Exercise details
Print the records below exactly as they appear.
=== Source records ===
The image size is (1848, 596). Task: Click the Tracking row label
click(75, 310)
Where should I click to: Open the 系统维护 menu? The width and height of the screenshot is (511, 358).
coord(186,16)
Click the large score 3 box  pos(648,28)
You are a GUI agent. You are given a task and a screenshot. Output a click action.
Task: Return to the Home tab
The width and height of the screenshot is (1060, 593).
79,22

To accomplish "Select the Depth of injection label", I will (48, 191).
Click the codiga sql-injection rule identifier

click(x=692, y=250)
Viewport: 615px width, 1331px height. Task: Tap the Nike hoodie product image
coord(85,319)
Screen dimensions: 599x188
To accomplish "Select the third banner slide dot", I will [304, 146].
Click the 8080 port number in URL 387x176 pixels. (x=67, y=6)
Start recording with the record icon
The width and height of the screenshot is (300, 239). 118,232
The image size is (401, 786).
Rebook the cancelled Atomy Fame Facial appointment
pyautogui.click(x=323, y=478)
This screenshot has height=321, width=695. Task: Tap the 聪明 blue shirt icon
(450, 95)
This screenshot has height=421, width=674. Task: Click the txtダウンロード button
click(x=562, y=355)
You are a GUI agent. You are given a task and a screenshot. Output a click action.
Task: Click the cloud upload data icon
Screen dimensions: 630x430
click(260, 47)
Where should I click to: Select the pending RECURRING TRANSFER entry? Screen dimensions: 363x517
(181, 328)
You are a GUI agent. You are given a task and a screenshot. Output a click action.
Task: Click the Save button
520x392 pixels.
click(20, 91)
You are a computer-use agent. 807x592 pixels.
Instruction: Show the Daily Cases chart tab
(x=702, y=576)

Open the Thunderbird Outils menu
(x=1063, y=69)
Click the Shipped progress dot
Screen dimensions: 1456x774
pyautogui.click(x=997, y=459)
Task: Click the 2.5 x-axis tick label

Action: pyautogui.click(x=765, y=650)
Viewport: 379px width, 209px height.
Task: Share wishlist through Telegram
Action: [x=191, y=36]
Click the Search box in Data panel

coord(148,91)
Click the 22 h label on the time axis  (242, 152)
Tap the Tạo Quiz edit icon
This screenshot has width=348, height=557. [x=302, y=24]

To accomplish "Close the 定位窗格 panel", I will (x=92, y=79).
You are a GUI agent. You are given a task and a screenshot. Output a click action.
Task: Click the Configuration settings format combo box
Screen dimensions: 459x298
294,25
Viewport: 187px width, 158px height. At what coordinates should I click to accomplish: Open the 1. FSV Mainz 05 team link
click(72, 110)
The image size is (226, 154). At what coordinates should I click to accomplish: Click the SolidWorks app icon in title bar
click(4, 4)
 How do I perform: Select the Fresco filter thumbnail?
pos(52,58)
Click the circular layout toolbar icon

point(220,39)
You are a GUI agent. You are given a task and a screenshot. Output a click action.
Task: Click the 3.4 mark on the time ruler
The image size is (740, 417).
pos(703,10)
===
Final answer
The image size is (1848, 596). Task: Click the Tracking row label
click(75, 310)
Where should I click to: Open the 系统维护 menu? The width and height of the screenshot is (511, 358).
coord(186,16)
Click the large score 3 box  pos(648,28)
You are a GUI agent. You are given a task and a screenshot. Output a click action.
Task: Return to the Home tab
The width and height of the screenshot is (1060, 593).
79,22

To accomplish "Select the Depth of injection label", I will (48, 191).
Click the codiga sql-injection rule identifier

click(x=692, y=250)
Viewport: 615px width, 1331px height. Task: Tap the Nike hoodie product image
coord(85,319)
Screen dimensions: 599x188
To accomplish "Select the third banner slide dot", I will [304, 146].
Click the 8080 port number in URL 387x176 pixels. (x=67, y=6)
Start recording with the record icon
The width and height of the screenshot is (300, 239). 118,232
The image size is (401, 786).
Rebook the cancelled Atomy Fame Facial appointment
pyautogui.click(x=323, y=478)
This screenshot has height=321, width=695. Task: Tap the 聪明 blue shirt icon
(450, 95)
This screenshot has height=421, width=674. Task: Click the txtダウンロード button
click(x=562, y=355)
You are a GUI agent. You are given a task and a screenshot. Output a click action.
Task: Click the cloud upload data icon
Screen dimensions: 630x430
click(260, 47)
Where should I click to: Select the pending RECURRING TRANSFER entry? Screen dimensions: 363x517
(181, 328)
You are a GUI agent. You are given a task and a screenshot. Output a click action.
Task: Click the Save button
520x392 pixels.
click(20, 91)
You are a computer-use agent. 807x592 pixels.
Instruction: Show the Daily Cases chart tab
(x=702, y=576)

Open the Thunderbird Outils menu
(x=1063, y=69)
Click the Shipped progress dot
Screen dimensions: 1456x774
pyautogui.click(x=997, y=459)
Task: Click the 2.5 x-axis tick label

Action: pyautogui.click(x=765, y=650)
Viewport: 379px width, 209px height.
Task: Share wishlist through Telegram
Action: [x=191, y=36]
Click the Search box in Data panel

coord(148,91)
Click the 22 h label on the time axis  (242, 152)
Tap the Tạo Quiz edit icon
This screenshot has width=348, height=557. [x=302, y=24]

To accomplish "Close the 定位窗格 panel", I will (x=92, y=79).
You are a GUI agent. You are given a task and a screenshot. Output a click action.
Task: Click the Configuration settings format combo box
Screen dimensions: 459x298
294,25
Viewport: 187px width, 158px height. At what coordinates should I click to accomplish: Open the 1. FSV Mainz 05 team link
click(72, 110)
The image size is (226, 154). At what coordinates should I click to accomplish: Click the SolidWorks app icon in title bar
click(4, 4)
 How do I perform: Select the Fresco filter thumbnail?
pos(52,58)
Click the circular layout toolbar icon

point(220,39)
You are a GUI agent. You are given a task and a screenshot. Output a click action.
Task: Click the 3.4 mark on the time ruler
The image size is (740, 417).
pos(703,10)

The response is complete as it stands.